Task directions
Without the images, repeat every line of the listing exactly.

= = = = = = =

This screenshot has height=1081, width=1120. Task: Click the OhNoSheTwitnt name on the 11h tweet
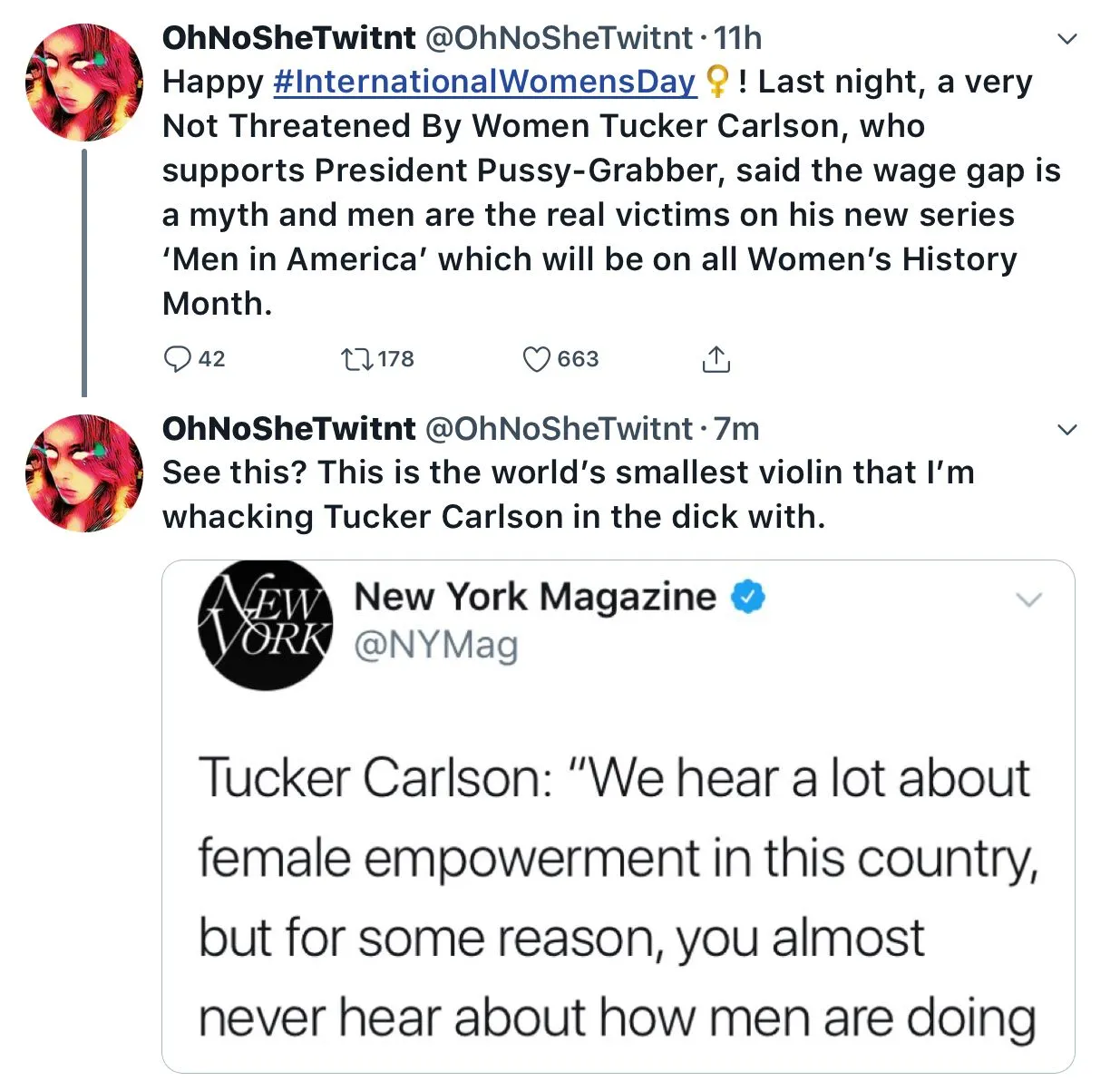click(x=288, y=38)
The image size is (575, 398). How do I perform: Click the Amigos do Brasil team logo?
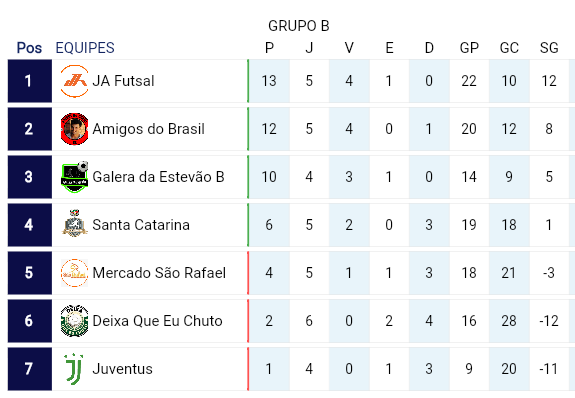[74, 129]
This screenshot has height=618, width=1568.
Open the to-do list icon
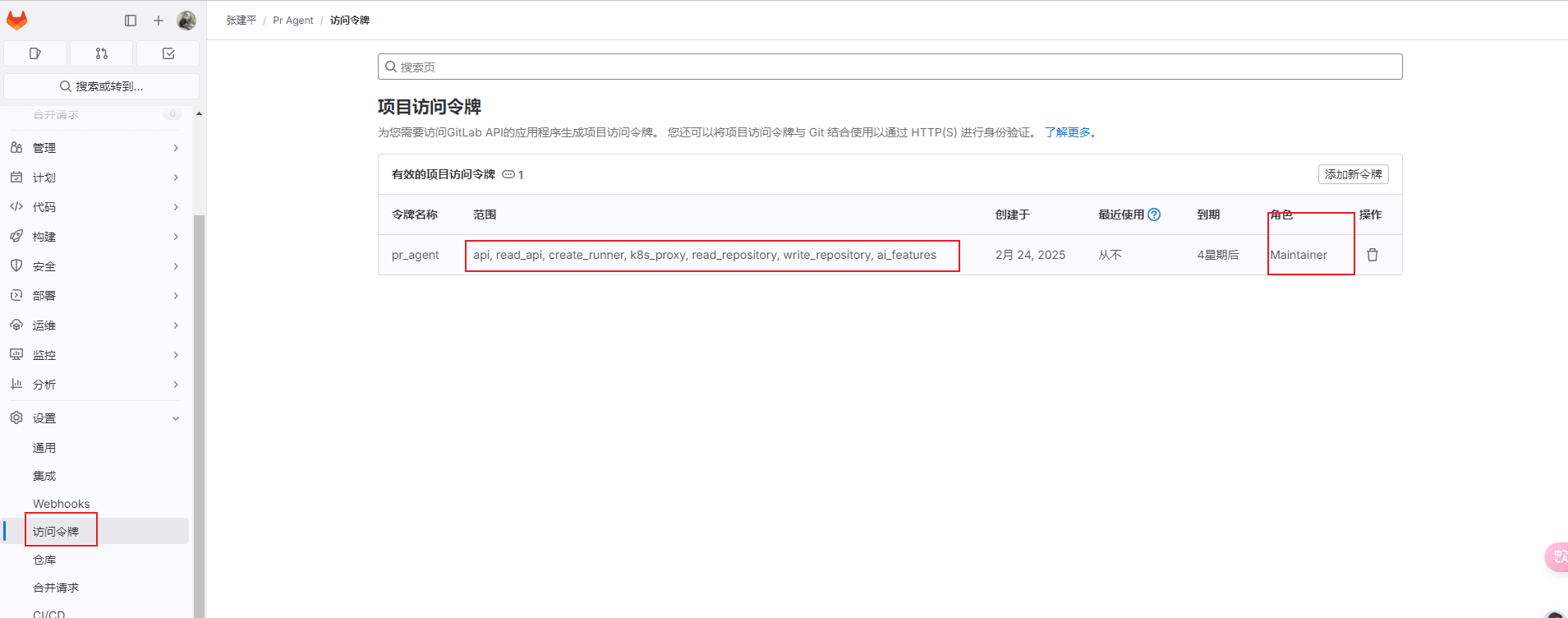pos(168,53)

= = = = = = =

Task solution
This screenshot has height=1081, width=1120. Task: Click the OhNoSheTwitnt name on the 11h tweet
click(x=288, y=38)
The image size is (575, 398). How do I perform: Click the Amigos do Brasil team logo?
[74, 129]
This screenshot has height=618, width=1568.
Open the to-do list icon
pos(168,53)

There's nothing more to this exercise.